The two-level fuzzy comprehensive evaluation:

$$\begin{array}{c}{O}_V=W_V\cdot \left[\begin{array}{l}{O}_{C_1}\\ O_{C_2}\\ O_{C_3}\end{array}\right]=\\ (0.549,0.240,0.201)\left[\begin{array}{cccc}0.008& 0.262& 0.115& 0.615\\ 0& 0.195& 0.135& 0.865\\ 0& 0.141& 0.334& 0.525\end{array}\right]\\ =(0.004,0.219,0.163,0.651)\end{array}$$

Normalized result,

$$O_V=(0.057,0.311,0.231,0.922)$$

where $O_V$ is the second-order fuzzy comprehensive evaluation vector.

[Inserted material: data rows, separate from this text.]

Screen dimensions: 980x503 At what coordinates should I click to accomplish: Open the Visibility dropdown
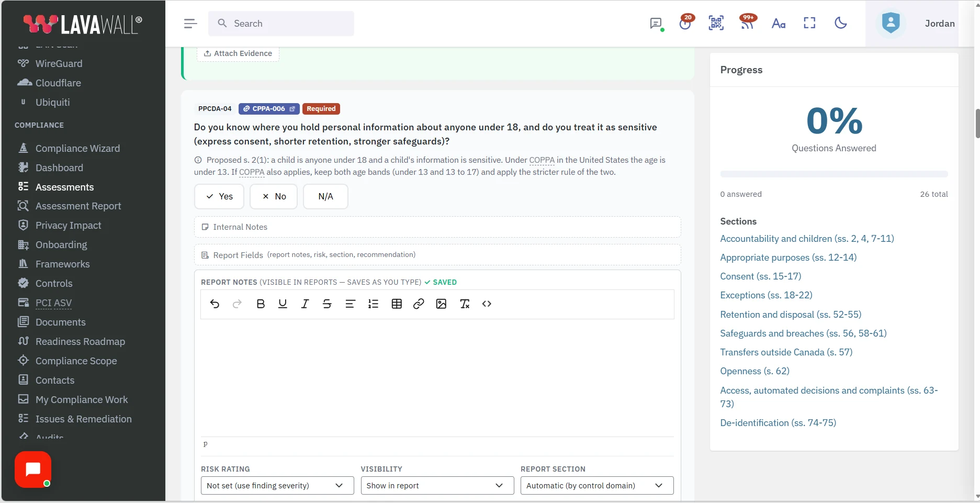(x=437, y=486)
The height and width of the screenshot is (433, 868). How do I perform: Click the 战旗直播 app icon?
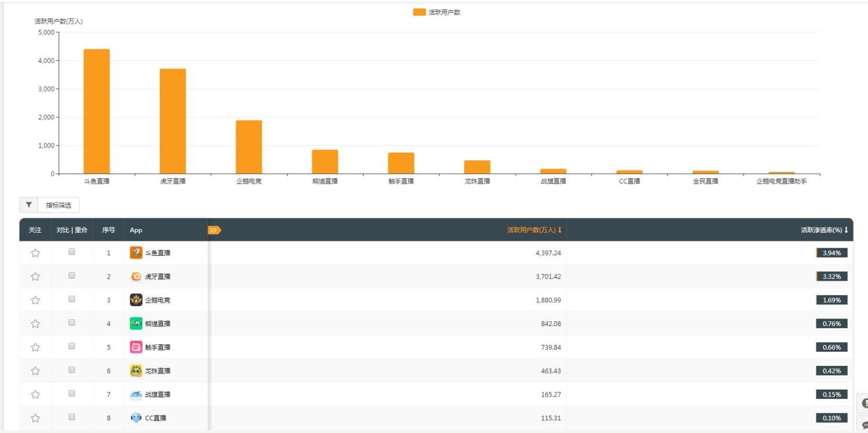[x=136, y=394]
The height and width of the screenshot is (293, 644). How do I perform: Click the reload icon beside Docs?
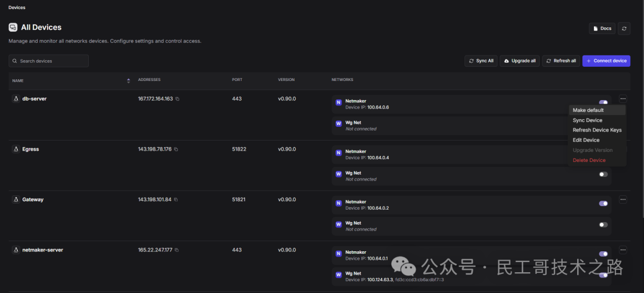pyautogui.click(x=624, y=29)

According to the principle of maximum membership degree, the highest value in the evaluation results is 0.922, which is in extreme risk. The results are in good agreement with the actual situation in this paper.

5. Conclusions

This study discusses the causes of the derailment accident of the D2809 train in Guizhou on 4 June 2022 and some suggestions are put forward to prevent train derailments caused by debris flow. The main conclusions are as follows:

(1) The train accident was mainly due to the local continuous rain and short-term heavy rain. During the high-speed operation, the train hit a sudden landslide that invaded the line, resulting in the derailment of the No. 7 and No. 8 train.

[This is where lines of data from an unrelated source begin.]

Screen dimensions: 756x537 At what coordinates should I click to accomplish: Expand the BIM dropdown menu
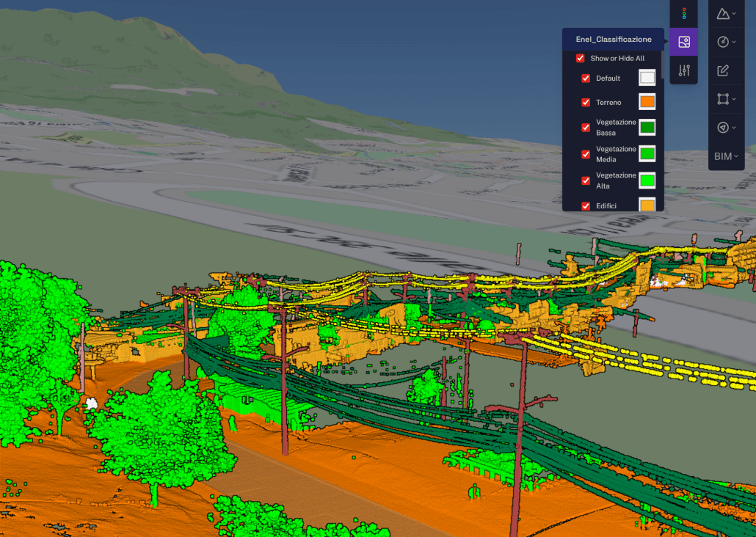(726, 156)
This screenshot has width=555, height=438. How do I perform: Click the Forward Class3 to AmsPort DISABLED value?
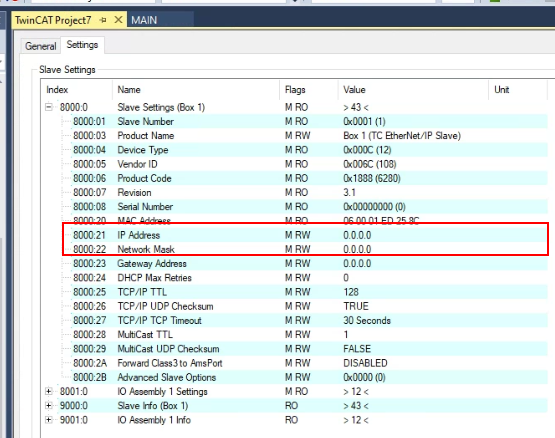click(365, 363)
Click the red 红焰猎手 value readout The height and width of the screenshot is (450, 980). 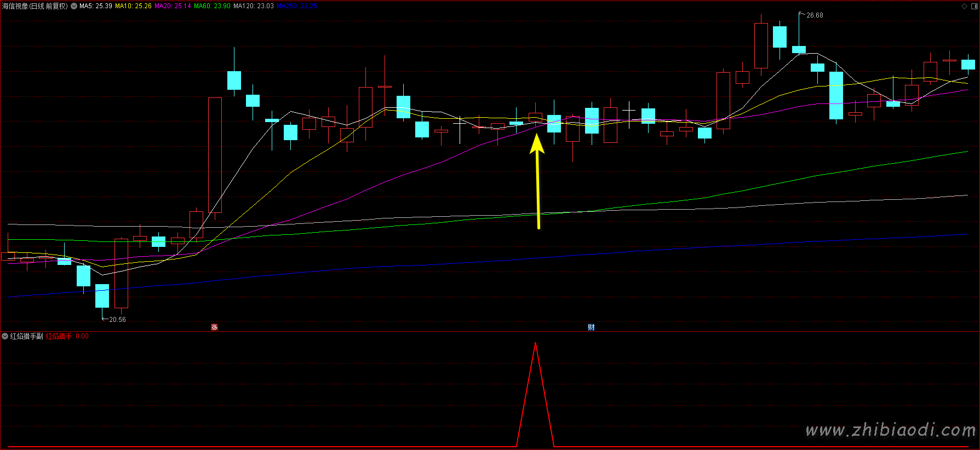(x=67, y=336)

(2) The railway department immediately launched an emergency plan after the accident. The injured were sent to Rongjiang County hospital for all-out treatment, given priority to live. People used the golden time of rescue, responsible for the safety of the victims, and reduced the number of casualties to the minimum.

(3) The reduction of soil shear strength is the main reason for debris flow. In addition, flood control and landslide prevention are complicated during the rainy season in the mountainous areas in the south and southwest China. In order to prevent train accidents caused by debris flow, we must ensure strict investigation and site selection firstly. It is also essential to install protective retaining walls on high mountain slopes, establish a timely and effective debris flow early warning mechanism and reinforce the soil beside the tunnel entrance.

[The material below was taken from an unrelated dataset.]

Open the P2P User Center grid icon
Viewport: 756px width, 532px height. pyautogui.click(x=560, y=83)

(4) This paper puts forward a risk prediction model of train debris flow derailment based on the fuzzy comprehensive evaluation method, and the debris flow valley near the incident site is selected for model verification. The results are in good agreement with the actual situation.